* Extract provided *
The wheelman is back, and this time he can jump out of his car, run around, and hijack any vehicle.
Every once in a while, a video game comes along that changes everything. Last year, amidst a crowded racing genre, Driver introduced a brand-new reason to get behind the wheel of a virtual '70s steel monster. With myriad game modes, solid control, and addictive gameplay, Driver went on to become the best-selling PlayStation game of 1999. As is the case with any successful video game (or movie, for that matter), a sequel is upon us. So, while Driver 2 offers more of the same things that made the original a great game, it doesn't push the series much further.
Like the original, Driver 2 focuses on Hollywood-style car chases in just about every game mode. Whether you embark on the intense 40-plus-mission story mode or the always-addictive survivor mode (good luck outrunning the cops for more than 45 seconds), the game offers plenty of cops-and-robbers-style action through the crowded streets of Chicago, Las Vegas, Havana, and Rio de Janeiro.
If you loved the original, this sequel will satisfy your hunger for new locales, two-player game modes, and curved streets and overpasses. While it doesn't push the graphics engine of the PlayStation (you'll have to wait for the PS2 Driver for a graphical overhaul), the game does repeat the solid game control and overall fun factor that continues to drive the original in the sales charts and pushed preorders of the sequel to over 1.2 million.
The heart and soul of the Driver series is the infiltrate-the-mob storyline that unfolds through vastly improved cinema scenes in Driver 2. Once again, you assume the role of undercover cop Tanner; partner Tobias Jones is also along for the ride. The story revolves around Pink Lenny, bookkeeper for notorious crime lord Solomon Caine. After cutting a deal with Caine's rival (Alvaro Vasquez, who topples the balance of power in the crime world on two continents), Tanner must find this Pink Lenny and restore order before all hell breaks loose.
In the story mode, players are now given the choice of different vehicles during the game. Most missions allow for players to choose from a sturdier vehicle (like a van) or a speedier sports car that's located further away. During the game, you can ditch your car and pick up a better one, and some levels require you to switch cars at different points. You'll also be asked to set bombs and enter buildings in some missions. The many vehicles to choose from and new foot-based objectives really add to the game's appeal.

* Data shown *

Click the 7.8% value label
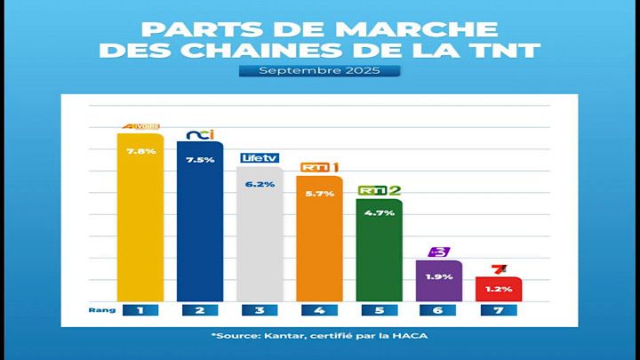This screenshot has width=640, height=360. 140,151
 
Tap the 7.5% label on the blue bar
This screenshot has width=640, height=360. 200,161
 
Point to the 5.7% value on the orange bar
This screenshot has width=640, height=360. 319,194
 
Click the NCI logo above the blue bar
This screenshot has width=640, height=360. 200,135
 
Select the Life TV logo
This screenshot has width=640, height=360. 260,158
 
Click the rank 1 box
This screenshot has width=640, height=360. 140,310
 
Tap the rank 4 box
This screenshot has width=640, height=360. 319,310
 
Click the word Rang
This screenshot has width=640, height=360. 98,310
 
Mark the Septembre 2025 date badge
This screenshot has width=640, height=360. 320,69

* About this task *
According to the Driver 2 review, which four cities does the game's action take place in?

* Completed task *
Chicago, Las Vegas, Havana, and Rio de Janeiro.